At the line that holds "This screenshot has height=1568, width=725.", start repeating, and keep going exactly through the final line of the material; include both ends and skip the pictures.
# # # # # # #
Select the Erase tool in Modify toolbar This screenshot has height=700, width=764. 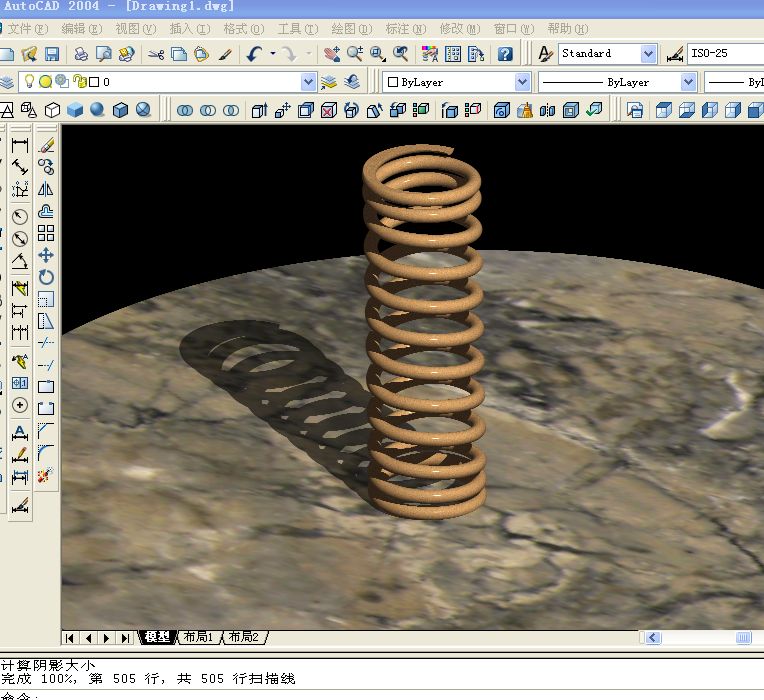pyautogui.click(x=46, y=146)
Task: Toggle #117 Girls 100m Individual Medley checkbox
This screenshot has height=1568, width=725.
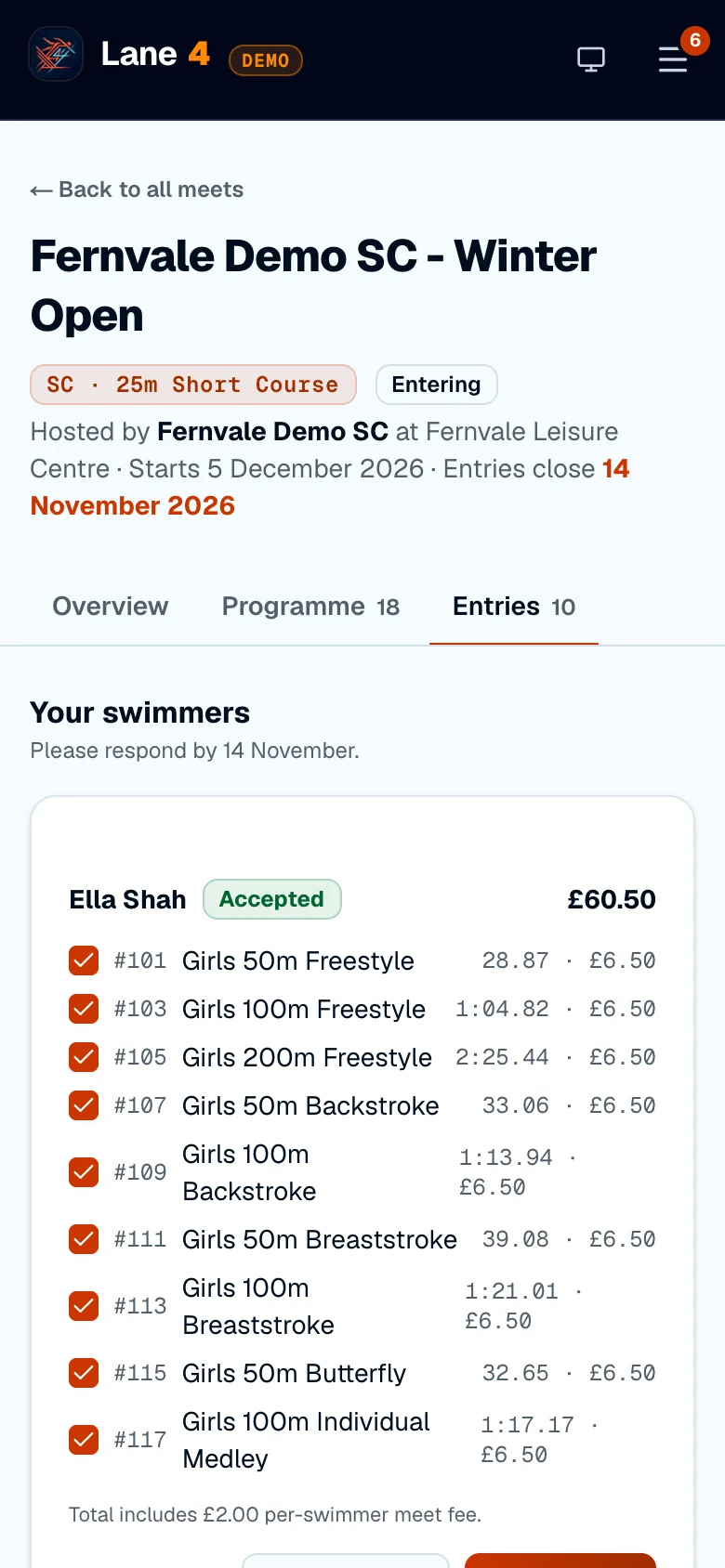Action: (84, 1440)
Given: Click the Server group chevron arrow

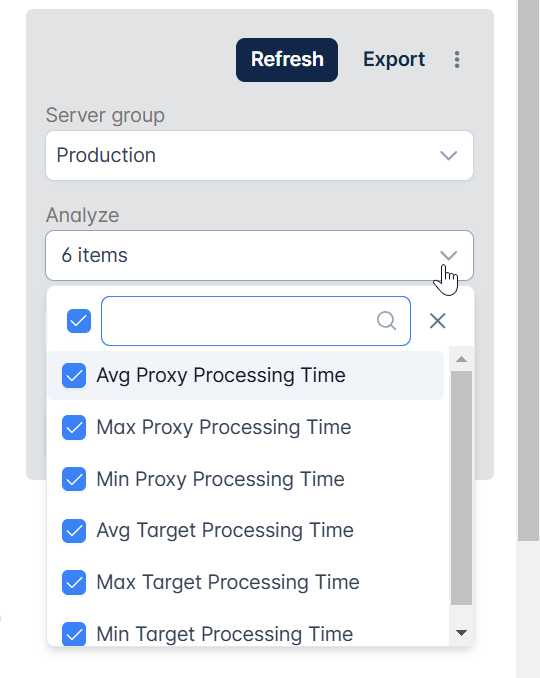Looking at the screenshot, I should click(x=448, y=156).
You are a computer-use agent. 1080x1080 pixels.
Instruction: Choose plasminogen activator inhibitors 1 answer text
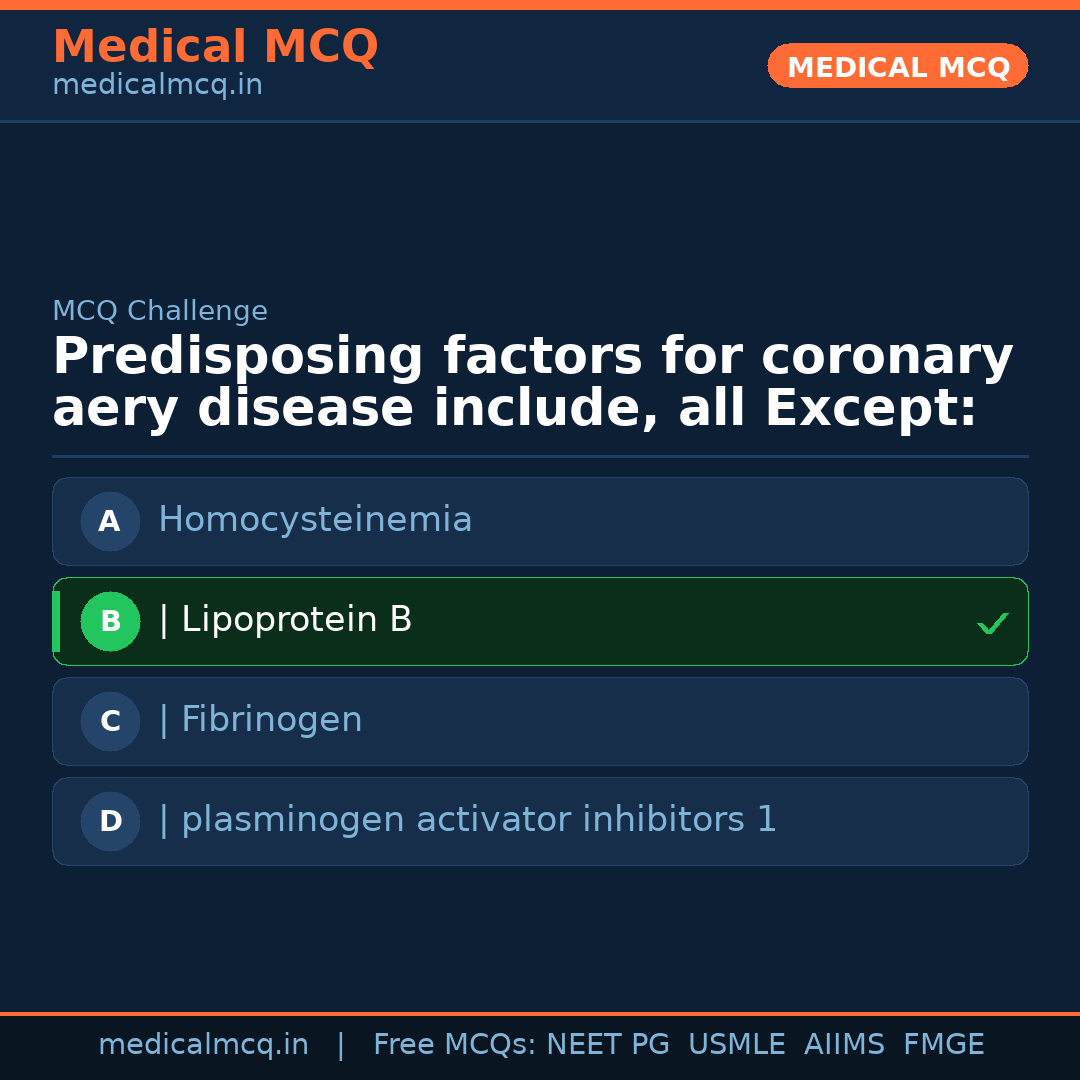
# # # # # # #
Answer:
This screenshot has height=1568, width=725.
Action: (84, 1440)
Given: Click the Server group chevron arrow

Looking at the screenshot, I should click(x=448, y=156).
You are a computer-use agent. 1080x1080 pixels.
Instruction: Choose plasminogen activator inhibitors 1 answer text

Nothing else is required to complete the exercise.